Container Engine for Kubernetes (OKE)を使用する前に理解する必要がある主な概念について説明します。

このトピックでは、Container Engine for Kubernetesを使用する際に理解しておく必要がある主な概念について説明します。

Kubernetesクラスタ

Kubernetesクラスタは、ノード(アプリケーションを実行しているマシン)のグループです。各ノードは、物理マシンでも仮想マシンでもかまいません。ノードの容量(CPU数およびメモリー量)は、ノードの作成時に定義されます。クラスタは次で構成されます:

  • コントロール・プレーン・ノード(以前はマスター・ノードと呼ばれていました)。通常、高可用性のために3つのコントロール・プレーン・ノードがあります。
  • ノード・プールに編成されたワーカー・ノード。

Container Engine for Kubernetesを使用してクラスタを作成する場合、基本的なクラスタまたは拡張クラスタとして新しいクラスタを作成できます。

拡張クラスタおよび基本クラスタ

Container Engine for Kubernetesで新しいクラスタを作成する場合、作成するクラスタのタイプを指定します。次を指定できます。

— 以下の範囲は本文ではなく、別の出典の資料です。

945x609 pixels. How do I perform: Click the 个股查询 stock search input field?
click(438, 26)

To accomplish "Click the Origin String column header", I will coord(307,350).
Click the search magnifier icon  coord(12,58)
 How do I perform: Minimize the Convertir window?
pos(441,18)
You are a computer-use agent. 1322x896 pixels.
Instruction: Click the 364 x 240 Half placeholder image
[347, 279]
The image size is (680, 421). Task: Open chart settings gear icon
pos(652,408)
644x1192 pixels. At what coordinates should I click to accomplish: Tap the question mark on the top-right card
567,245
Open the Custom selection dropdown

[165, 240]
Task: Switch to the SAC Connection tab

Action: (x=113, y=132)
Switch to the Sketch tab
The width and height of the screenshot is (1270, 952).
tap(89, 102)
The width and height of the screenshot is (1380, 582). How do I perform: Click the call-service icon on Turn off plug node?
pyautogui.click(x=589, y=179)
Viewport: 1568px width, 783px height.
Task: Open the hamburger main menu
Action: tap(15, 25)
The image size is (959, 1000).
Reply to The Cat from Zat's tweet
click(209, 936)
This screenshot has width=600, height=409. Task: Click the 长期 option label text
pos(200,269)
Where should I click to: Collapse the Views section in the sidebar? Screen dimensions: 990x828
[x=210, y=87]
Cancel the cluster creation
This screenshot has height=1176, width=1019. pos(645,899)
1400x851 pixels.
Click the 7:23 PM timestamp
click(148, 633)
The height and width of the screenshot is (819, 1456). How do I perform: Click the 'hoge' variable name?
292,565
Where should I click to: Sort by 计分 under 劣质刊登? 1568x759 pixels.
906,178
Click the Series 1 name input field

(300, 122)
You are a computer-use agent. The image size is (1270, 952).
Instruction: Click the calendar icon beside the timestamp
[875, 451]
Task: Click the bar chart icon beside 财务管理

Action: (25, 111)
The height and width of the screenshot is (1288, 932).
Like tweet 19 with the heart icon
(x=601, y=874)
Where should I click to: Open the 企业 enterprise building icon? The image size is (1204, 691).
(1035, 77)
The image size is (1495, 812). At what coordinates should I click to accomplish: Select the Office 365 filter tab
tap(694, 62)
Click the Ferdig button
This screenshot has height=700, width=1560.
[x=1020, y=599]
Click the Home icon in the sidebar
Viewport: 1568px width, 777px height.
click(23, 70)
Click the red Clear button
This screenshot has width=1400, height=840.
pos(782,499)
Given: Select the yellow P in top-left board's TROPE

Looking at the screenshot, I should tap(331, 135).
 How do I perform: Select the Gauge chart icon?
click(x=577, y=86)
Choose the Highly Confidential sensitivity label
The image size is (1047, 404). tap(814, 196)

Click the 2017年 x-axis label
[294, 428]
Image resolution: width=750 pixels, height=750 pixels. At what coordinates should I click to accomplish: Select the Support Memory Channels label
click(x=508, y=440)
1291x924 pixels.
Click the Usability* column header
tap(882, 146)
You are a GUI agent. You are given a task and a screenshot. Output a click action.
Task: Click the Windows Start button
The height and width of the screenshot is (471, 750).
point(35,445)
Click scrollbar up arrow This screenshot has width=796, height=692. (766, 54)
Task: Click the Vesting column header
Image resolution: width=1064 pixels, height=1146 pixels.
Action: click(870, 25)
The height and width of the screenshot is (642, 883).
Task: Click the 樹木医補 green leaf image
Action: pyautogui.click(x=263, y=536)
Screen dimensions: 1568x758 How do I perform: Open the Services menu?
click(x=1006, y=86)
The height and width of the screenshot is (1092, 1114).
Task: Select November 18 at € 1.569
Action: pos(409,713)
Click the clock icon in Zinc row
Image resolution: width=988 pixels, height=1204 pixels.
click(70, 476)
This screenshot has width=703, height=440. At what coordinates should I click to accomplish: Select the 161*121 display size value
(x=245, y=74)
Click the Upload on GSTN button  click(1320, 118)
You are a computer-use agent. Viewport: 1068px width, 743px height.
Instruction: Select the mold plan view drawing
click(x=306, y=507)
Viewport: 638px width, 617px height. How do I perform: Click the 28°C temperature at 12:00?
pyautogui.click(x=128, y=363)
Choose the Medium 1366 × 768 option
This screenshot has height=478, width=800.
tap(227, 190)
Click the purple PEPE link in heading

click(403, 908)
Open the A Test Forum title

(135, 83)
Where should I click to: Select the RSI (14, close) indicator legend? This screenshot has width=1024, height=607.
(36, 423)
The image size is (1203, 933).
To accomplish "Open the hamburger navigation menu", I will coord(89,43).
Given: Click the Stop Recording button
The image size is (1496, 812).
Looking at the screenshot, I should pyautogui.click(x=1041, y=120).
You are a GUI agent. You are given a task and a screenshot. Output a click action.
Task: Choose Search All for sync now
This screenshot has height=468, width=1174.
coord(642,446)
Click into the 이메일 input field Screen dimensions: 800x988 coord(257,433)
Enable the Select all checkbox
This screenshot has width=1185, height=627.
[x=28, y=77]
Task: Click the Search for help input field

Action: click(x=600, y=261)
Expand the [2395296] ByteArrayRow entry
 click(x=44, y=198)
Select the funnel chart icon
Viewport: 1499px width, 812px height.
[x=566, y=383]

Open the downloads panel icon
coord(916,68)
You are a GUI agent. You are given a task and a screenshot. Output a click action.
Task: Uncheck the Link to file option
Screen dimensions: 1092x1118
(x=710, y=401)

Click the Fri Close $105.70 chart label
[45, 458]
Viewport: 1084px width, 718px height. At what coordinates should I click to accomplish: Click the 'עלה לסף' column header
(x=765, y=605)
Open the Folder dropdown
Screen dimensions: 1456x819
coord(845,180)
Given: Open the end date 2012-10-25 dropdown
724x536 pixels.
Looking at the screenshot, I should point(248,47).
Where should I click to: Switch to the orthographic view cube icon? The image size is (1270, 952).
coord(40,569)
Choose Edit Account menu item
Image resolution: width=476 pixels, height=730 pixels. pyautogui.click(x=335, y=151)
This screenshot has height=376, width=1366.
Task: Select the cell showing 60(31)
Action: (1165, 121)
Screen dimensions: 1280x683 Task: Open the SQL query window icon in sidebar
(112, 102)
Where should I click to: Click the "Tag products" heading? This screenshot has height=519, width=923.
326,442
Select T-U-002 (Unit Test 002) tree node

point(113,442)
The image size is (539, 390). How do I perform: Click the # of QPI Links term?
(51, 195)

  • 拡張クラスタ:拡張クラスタは、基本クラスタでサポートされていない機能(仮想ノード、クラスタ・アドオン管理、ワークロード・アイデンティティ、クラスタごとの追加のワーカー・ノードなど)など、使用可能なすべての機能をサポートしています。拡張クラスタには、財務的に裏付けられたサービス・レベル合意(SLA)が付属しています。
  • 基本クラスタ:基本クラスタでは、KubernetesおよびContainer Engine for Kubernetesによって提供されるすべてのコア機能がサポートされますが、Container Engine for Kubernetesが提供する拡張機能はいずれもサポートされません。基本クラスタにはサービス・レベル目標値(SLO)が付属していますが、財務的に裏付けられたサービス・レベル契約(SLA)は含まれていません。

クラスタの作成時に次の点に注意してください:

  • コンソールを使用してクラスタを作成する場合、クラスタの作成時に拡張機能を選択しない場合は、基本クラスタとして新しいクラスタを作成するオプションがあります。基本クラスタの作成を明示的に選択しないかぎり、新しいクラスタはデフォルトで拡張クラスタとして作成されます。
  • CLIまたはAPIを使用してクラスタを作成する場合、基本クラスタまたは拡張クラスタのどちらを作成するかを指定できます。作成するクラスタのタイプを明示的に指定しない場合は、デフォルトで新しいクラスタが基本クラスタとして作成されます。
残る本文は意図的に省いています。